Training Strategies

Variance Loss

As defined in the normalizing flows section, our model consists of

  1. a PDF over the latent space

  2. a trainable bijection from the latent space to the target space.

Together they allow us to sample points \(x\) from the model distribution \(q(x)\) which is also known for every sampled point.

Our goal is to maximize the integration speed of our integral estimator, i.e. to find the \(q\) that minimizes

\[\underset{x\sim q(x)}{\sigma} \left[\frac{f(x)}{q(x)}\right] =\int dx q(x) \left( \left(\frac{f(x)}{q(x)} \right)^2 - I^2\right),\]

Where \(I\) is our desired integral. Note that, because \(q\) is a normalized PDF, the second term in the integral is independent of it and we can limit ourselves to minimizing the first term only:

\[{\cal L} = \int dx q(x) \left(\frac{f(x)}{q(x)}\right)^2.\]

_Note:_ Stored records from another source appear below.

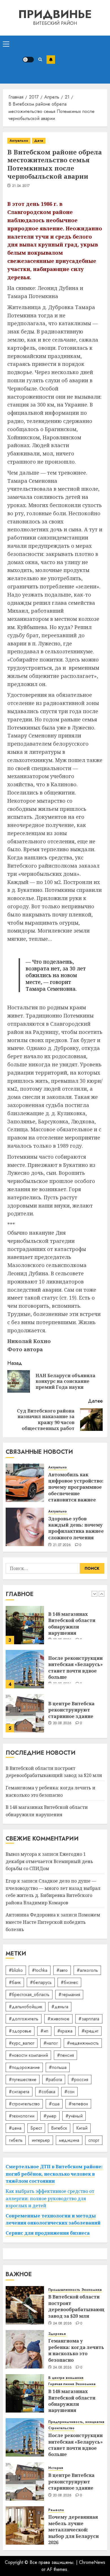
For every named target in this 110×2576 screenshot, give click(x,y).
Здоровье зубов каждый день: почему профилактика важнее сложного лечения (76, 1528)
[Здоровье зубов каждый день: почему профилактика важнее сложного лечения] (25, 1527)
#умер (49, 2116)
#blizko (16, 1970)
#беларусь (41, 1982)
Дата (38, 140)
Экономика (92, 2289)
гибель (16, 2140)
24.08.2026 (62, 2323)
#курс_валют (21, 2043)
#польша (58, 2067)
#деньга (59, 2006)
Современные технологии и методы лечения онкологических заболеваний (53, 2219)
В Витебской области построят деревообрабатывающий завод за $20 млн (54, 1772)
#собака (46, 2091)
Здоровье (57, 2334)
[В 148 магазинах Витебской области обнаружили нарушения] (25, 2393)
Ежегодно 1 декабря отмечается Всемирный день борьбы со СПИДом (49, 1861)
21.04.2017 (21, 186)
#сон (69, 2091)
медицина (69, 2140)
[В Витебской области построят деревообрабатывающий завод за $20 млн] (25, 1718)
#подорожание (24, 2067)
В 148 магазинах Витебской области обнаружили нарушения (71, 2400)
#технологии (21, 2116)
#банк (15, 1982)
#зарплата (88, 2019)
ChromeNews (92, 2562)
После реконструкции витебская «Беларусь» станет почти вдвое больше (75, 1628)
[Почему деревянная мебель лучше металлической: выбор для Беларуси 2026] (25, 2525)
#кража (64, 2031)
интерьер (41, 2140)
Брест (36, 2128)
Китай (81, 2128)
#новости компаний (28, 2055)
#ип (44, 2031)
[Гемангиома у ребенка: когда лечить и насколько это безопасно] (25, 2349)
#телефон (78, 2104)
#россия (79, 2079)
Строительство (61, 2428)
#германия (69, 1994)
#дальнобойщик (25, 2006)
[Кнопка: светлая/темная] (28, 59)
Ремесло (56, 2510)
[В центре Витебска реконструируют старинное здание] (25, 1674)
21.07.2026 (62, 1545)
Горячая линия (61, 2384)
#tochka (39, 1970)
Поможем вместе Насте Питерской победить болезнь (53, 1922)
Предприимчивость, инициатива (77, 2422)
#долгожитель (23, 2019)
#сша (54, 2104)
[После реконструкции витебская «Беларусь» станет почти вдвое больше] (25, 1630)
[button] (6, 43)
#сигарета (19, 2091)
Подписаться (51, 59)
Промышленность (64, 2289)
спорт (93, 2140)
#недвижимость (83, 2043)
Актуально (19, 140)
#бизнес (69, 1982)
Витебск (59, 2128)
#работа (53, 2079)
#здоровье (20, 2031)
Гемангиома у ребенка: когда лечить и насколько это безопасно (76, 2350)
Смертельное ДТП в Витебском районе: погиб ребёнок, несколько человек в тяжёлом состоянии (54, 2174)
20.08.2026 (62, 1684)
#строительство (24, 2104)
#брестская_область (29, 1994)
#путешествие (22, 2079)
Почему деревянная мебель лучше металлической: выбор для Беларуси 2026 (73, 2530)
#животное (58, 2019)
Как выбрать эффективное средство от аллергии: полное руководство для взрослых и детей (50, 2198)
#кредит (90, 2031)
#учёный (74, 2116)
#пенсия (65, 2055)
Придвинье (55, 14)
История (55, 2468)
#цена (15, 2128)
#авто (62, 1970)
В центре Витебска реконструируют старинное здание (71, 1671)
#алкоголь (87, 1970)
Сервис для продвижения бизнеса (48, 2233)
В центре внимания (65, 2378)
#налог (50, 2043)
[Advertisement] (81, 59)
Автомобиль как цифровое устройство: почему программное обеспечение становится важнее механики (76, 1490)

As an integral this is not a tractable loss function defined on a sample of points, we must build an estimator for it, and the multiple possibilities yield different ways of training the model

Forward Training

The most straightforward way to formulate an estimator for the loss \({\cal L}\) is to take it at face value as an expectation value over \(q\):

\[{\cal L} = \underset{x \sim q(x)}{\mathbb{E}} \left[\left(\frac{f(x)}{q(x)}\right)^2\right]\]

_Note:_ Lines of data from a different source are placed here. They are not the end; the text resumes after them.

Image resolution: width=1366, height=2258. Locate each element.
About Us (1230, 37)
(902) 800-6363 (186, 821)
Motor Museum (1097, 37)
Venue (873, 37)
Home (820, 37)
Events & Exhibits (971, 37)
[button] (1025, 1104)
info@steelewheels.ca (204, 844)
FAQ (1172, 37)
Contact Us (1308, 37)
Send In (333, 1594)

We can therefore sample a collection of points \(\left\{x_i\right\}_{i=1\dots N}\) from our model, which will be distributed according to \(q\) and build the estimator

\[\hat{\cal L}_\text{forward} = \frac{1}{N} \sum_{i=0}^N \left(\frac{f(x_i)}{q(x_i)}\right)^2\]

of which we can compute the gradient with respects to the parameters of \(q\) and use a standard optimization technique to attempt reaching a minimum. Note that there are actually two sources of dependence on \(q\): the first is the explicit PDF in the denominator, and the second is in each actual point \(x_i\), which is obtained by sampling in latent space and mapping them with our model.

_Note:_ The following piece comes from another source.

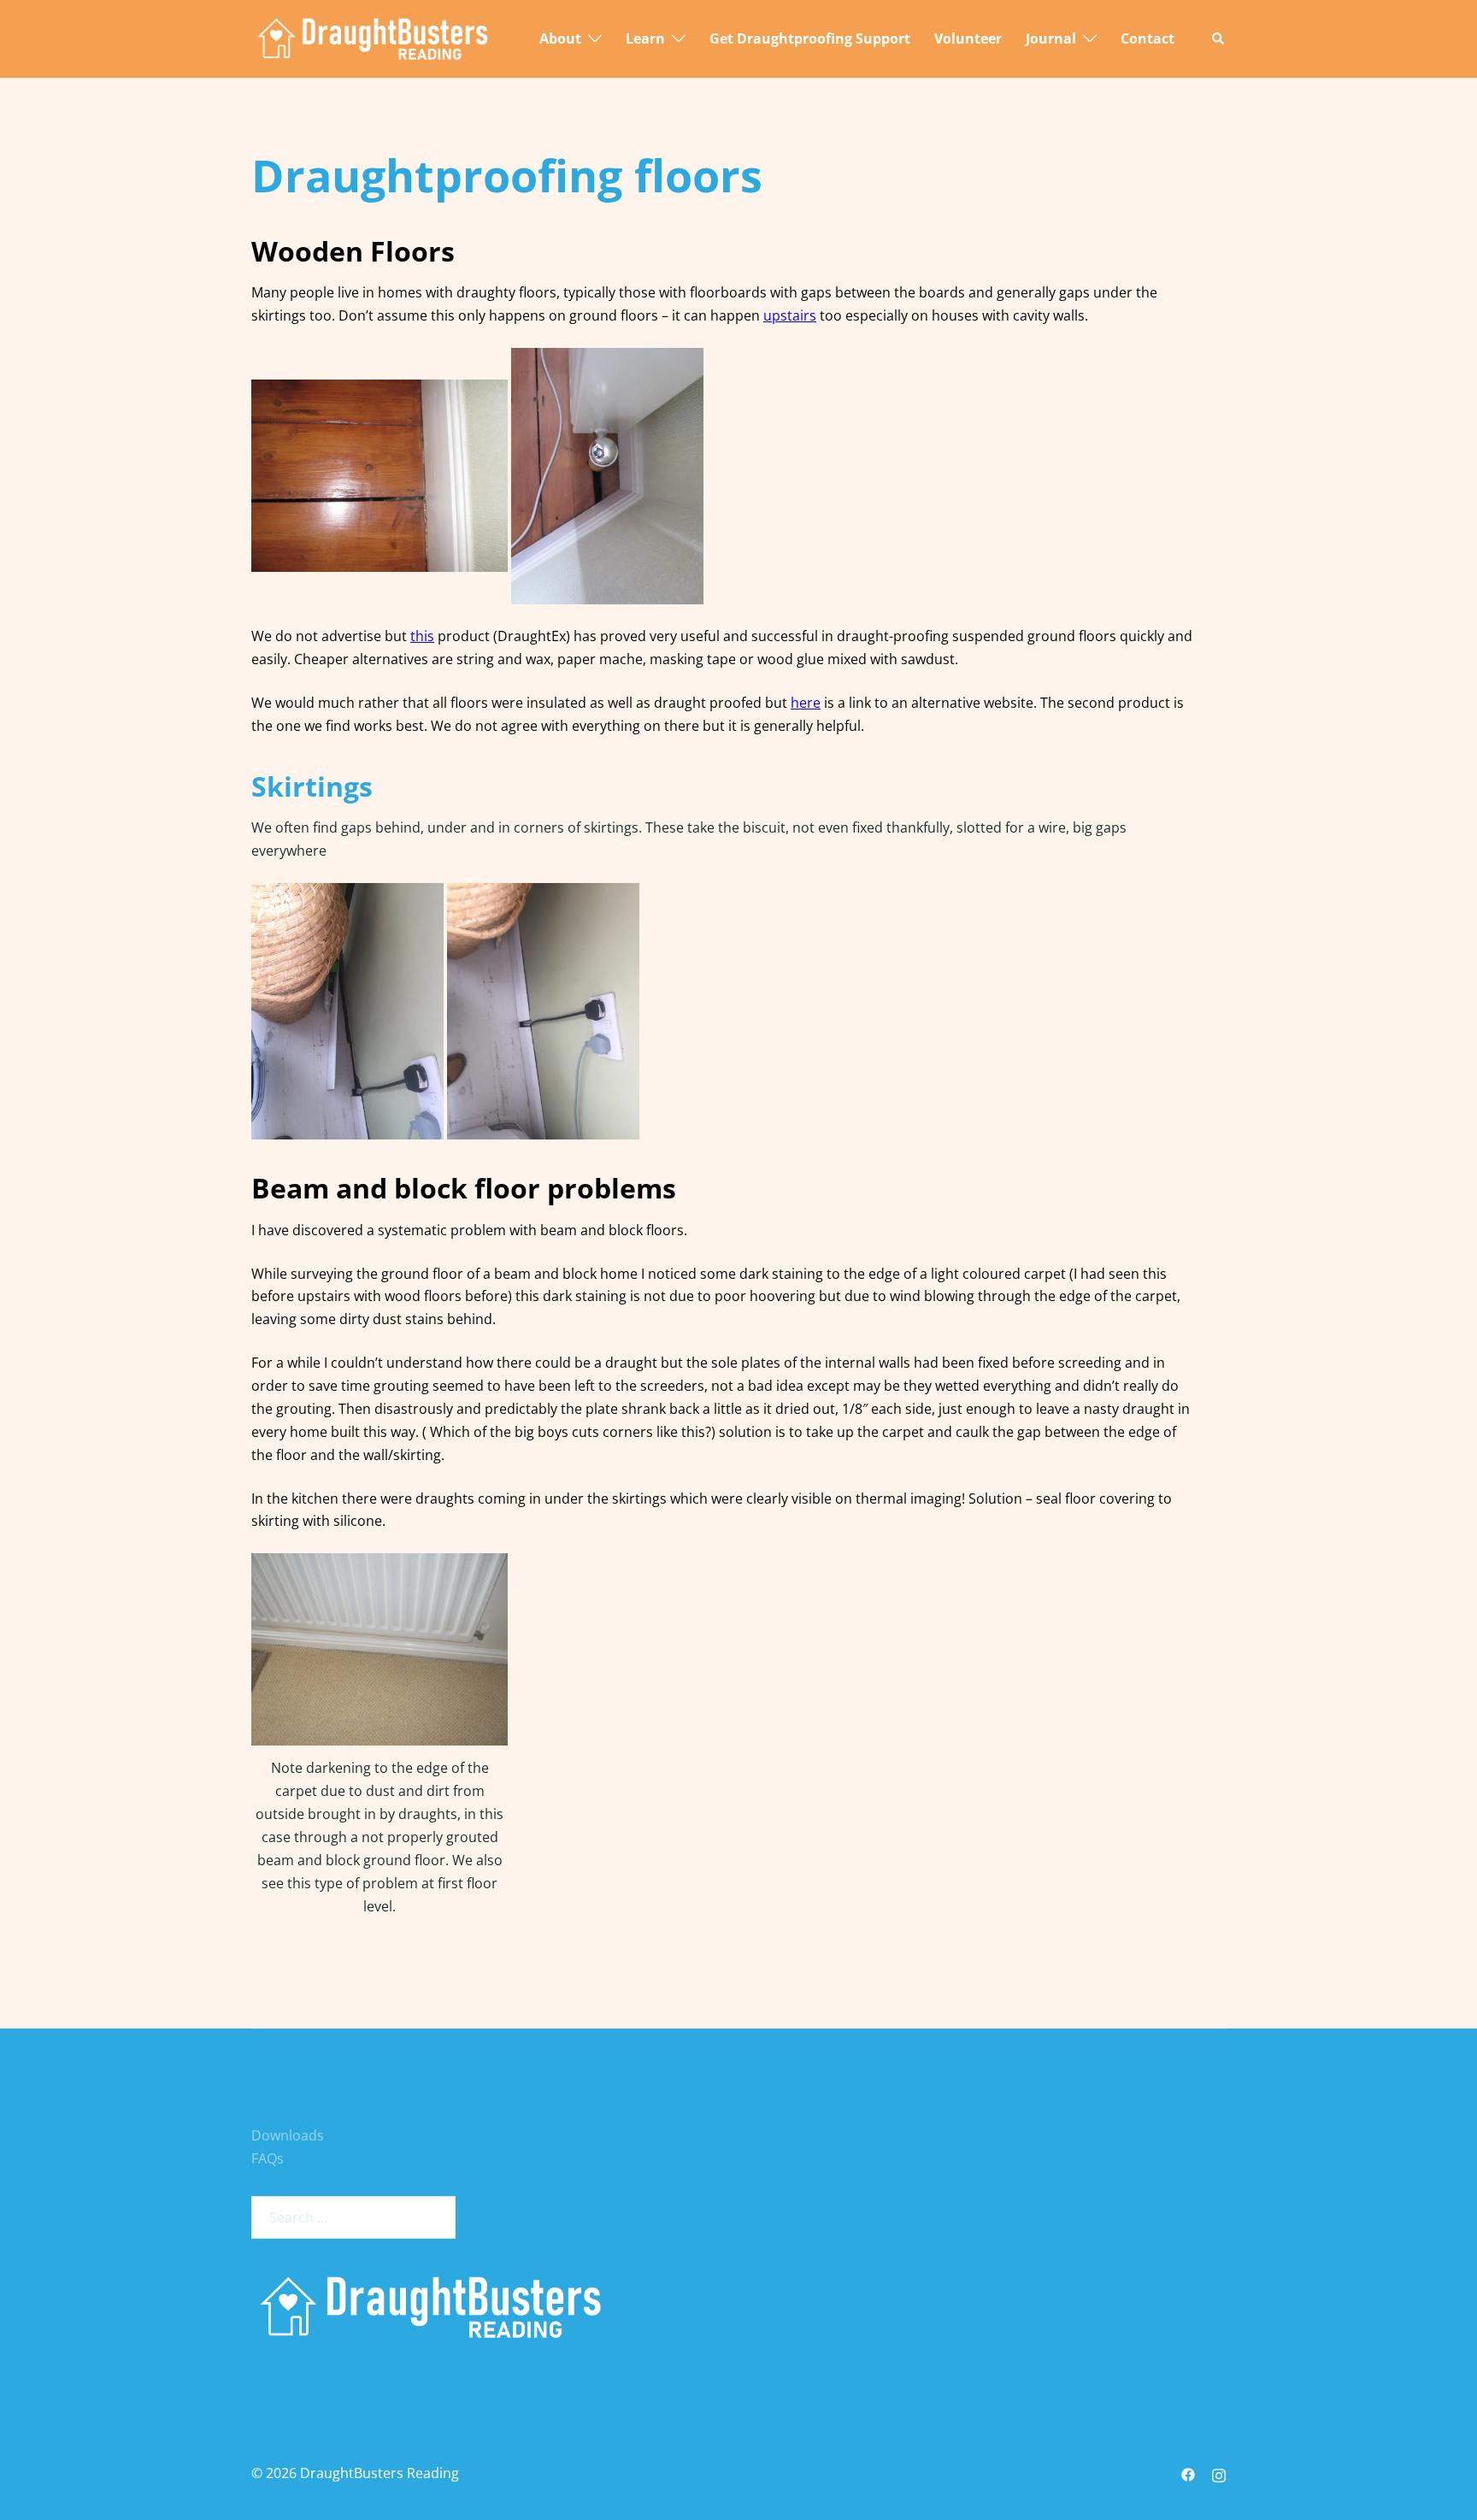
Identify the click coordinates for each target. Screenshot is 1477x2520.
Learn (645, 38)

A more explicit way of formulating this training strategy is therefore that we sample points \(\left\{y_i\right\}_{i=1\dots N}\) in latent space from the latent space PDF \(q_y\) and map them to a set \(\left\{x_i\right\}_{i=1\dots N}\) of points in latent space using our transformation \(Q\) and evaluate

\[\hat{\cal L}_\text{forward} = \frac{1}{N} \sum_{i=0}^N \left(\frac{f\left(Q\left(y_i\right)\right)}{q(Q(y_i))}\right)^2\]

While this method is the most straightforward, it carries several downsides

  1. It is susceptible to the initialization of the model. If \(q\) is poorly sampled, it could avoid exploring relevant regions.

  2. It requires resampling new points and re-evaluate the function at each gradient step.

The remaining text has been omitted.